Ambassadors Cho and Harris shared their impressions through social media; Ambassador Cho is a Facebook aficionado and Ambassador Harris a Twitter star. They posted vivid narratives and photos including some fine-looking bass fish caught in West Point Lake, Georgia, the stunning Korean War Memorial looking out at San Francisco’s Golden Gate Bridge and the last dinner (and only Korean meal of the entire week) in Aurora, Colorado, with Korean War veterans.

Returning to Washington, I started thinking about the trips I took with Han Duk-soo, the ambassador to the United States at the time, about what has and hasn’t changed in a decade. One thing continues to strike me: Across the United States, knowledge of and interest in Korea have grown significantly. The heightened tensions over the last couple of years over North Korea is certainly one reason, but so is the way now multi-generational Korean-American communities — and K-pop — have taken root in every corner of the U.S. The Visa Waiver Program and the WEST internship program, both new 10 years ago, are well-established and have strengthened people-to-people ties.

Still, in most local communities, the focus is on economic issues. In 2009, when Ambassador Han and I traveled together, the prospects for ratifying Korus FTA were still uncertain. This time, we saw the impact of large and ever-growing Korean investments of the past decade, much of it concentrated in the South. We found Koreans and Americans alike optimistic about continued economic cooperation, though worried about the uncertainties surrounding Nafta’s future, the implications for U.S.-China trade tensions for the global supply chain, and political polarization in both countries.

I realized that even as we approach the 70th anniversary of June 25 — the start of the Korean War — and the Korean War veterans still with us are mostly in their 90s, it remains a deeply-felt shared history in communities across the United States.

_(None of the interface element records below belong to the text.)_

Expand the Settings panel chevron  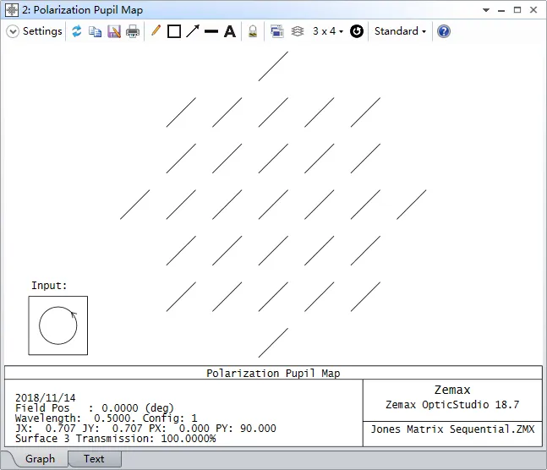[x=13, y=31]
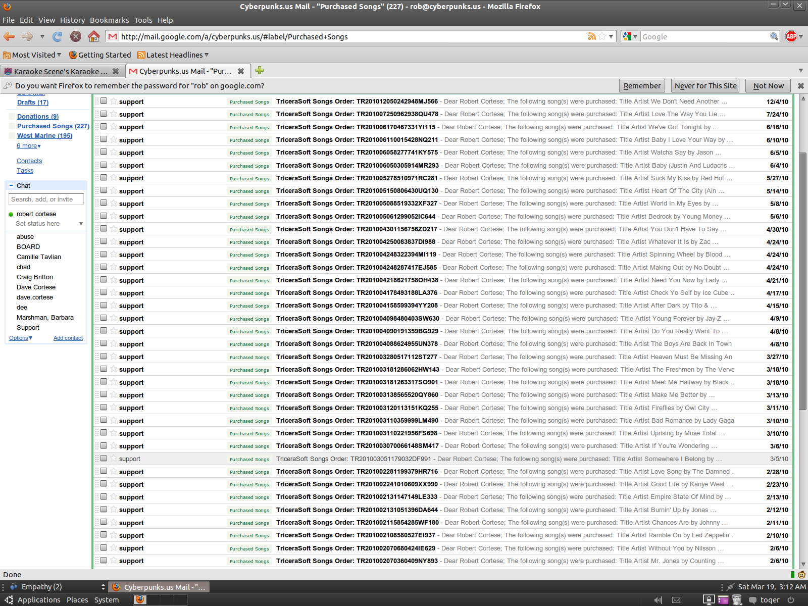Expand the '6 more' labels list
The width and height of the screenshot is (808, 606).
29,146
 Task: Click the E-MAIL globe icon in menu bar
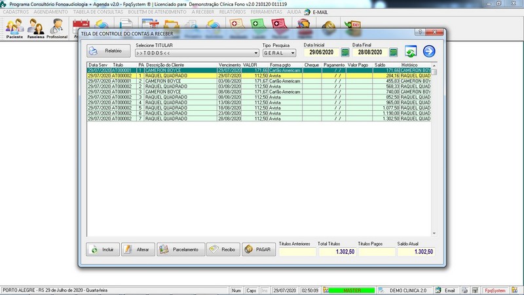(307, 12)
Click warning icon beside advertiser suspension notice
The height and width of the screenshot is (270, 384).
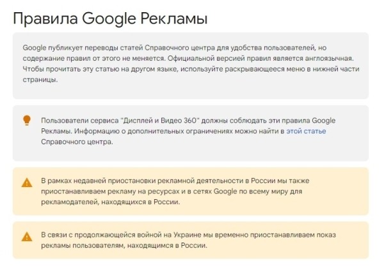27,182

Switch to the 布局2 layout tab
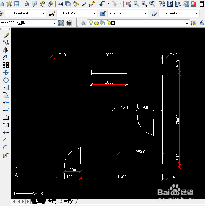(x=69, y=202)
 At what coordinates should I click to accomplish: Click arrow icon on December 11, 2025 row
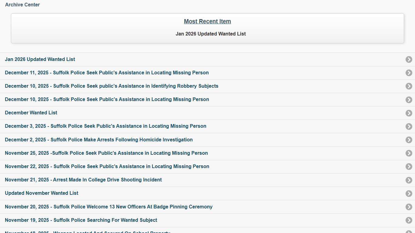(x=409, y=73)
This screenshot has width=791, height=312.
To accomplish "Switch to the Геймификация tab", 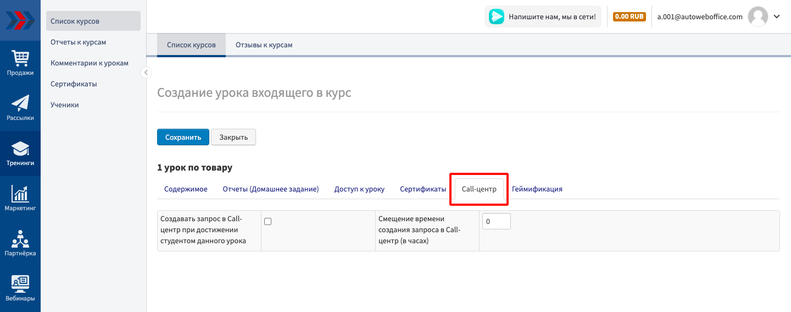I will point(537,189).
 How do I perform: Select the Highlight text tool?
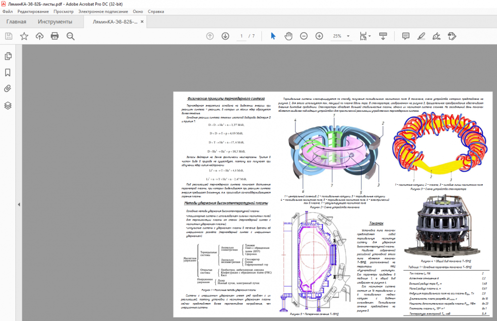point(421,36)
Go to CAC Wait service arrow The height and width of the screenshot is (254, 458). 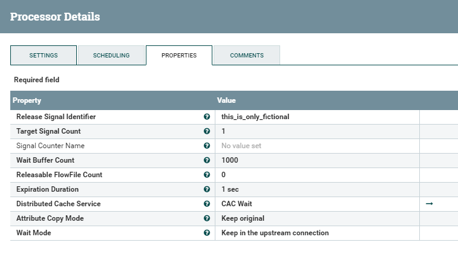point(429,204)
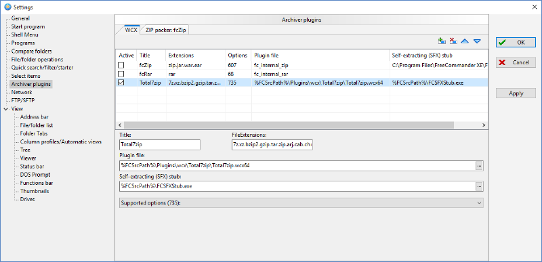Image resolution: width=542 pixels, height=262 pixels.
Task: Select the WCX tab
Action: point(131,30)
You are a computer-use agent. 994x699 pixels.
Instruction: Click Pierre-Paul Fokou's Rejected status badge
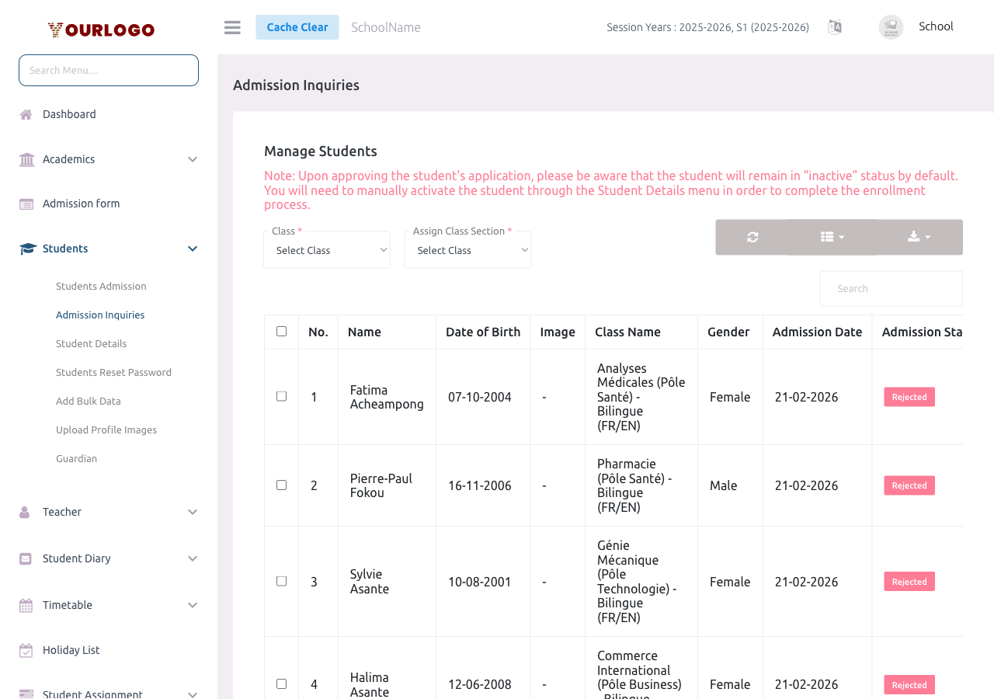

Honoring the veterans, which both ambassadors did with eloquence and sincerity, while talking about our commitment to working together for a permanent peace and reconciliation on a denuclearized Korean Peninsula, is a message with resonance across America’s generational and political divides.

Traveling together creates time for conversations and for shared experiences. As we drove through the Texas countryside, blossoming with the state flower bluebonnet, on our way to the Samsung semi-conductor plant, Bruni Bradley, Ambassador Harris’ wife, told me of her plan to join with Seoul citizens to renew the vegetable and flower garden plot at the official residence. She graciously credited me with planting a garden with nearby schoolchildren 10 years ago. I was surprised anyone would remember a garden planted so long ago, and delighted to hear the new plan.

Mrs. Bradley’s project, and in a broader sense the Ambassadors’ Dialogue, are in the spirit of one of America’s great statesmen, former Secretary of State George Shultz. Secretary Shultz led U.S. diplomacy during the ’80s, a period of enormous tumult and transformation. But both then, and years later at Stanford University, where he remains active, he most often compared diplomacy to gardening, saying, “I appreciate how important it is to see people on their own turf, where they feel at home and where you meet the people with whom they work. I call this kind of work gardening, and it is one of the most underrated aspects of diplomacy. The way to keep weeds from overwhelming you is to deal with them constantly and in their early stages.”

There’s never a shortage of weeds, and of new seeds to be nurtured, so may the gardening continue, in future Ambassadors’ Dialogues and in Jeong-dong, central Seoul.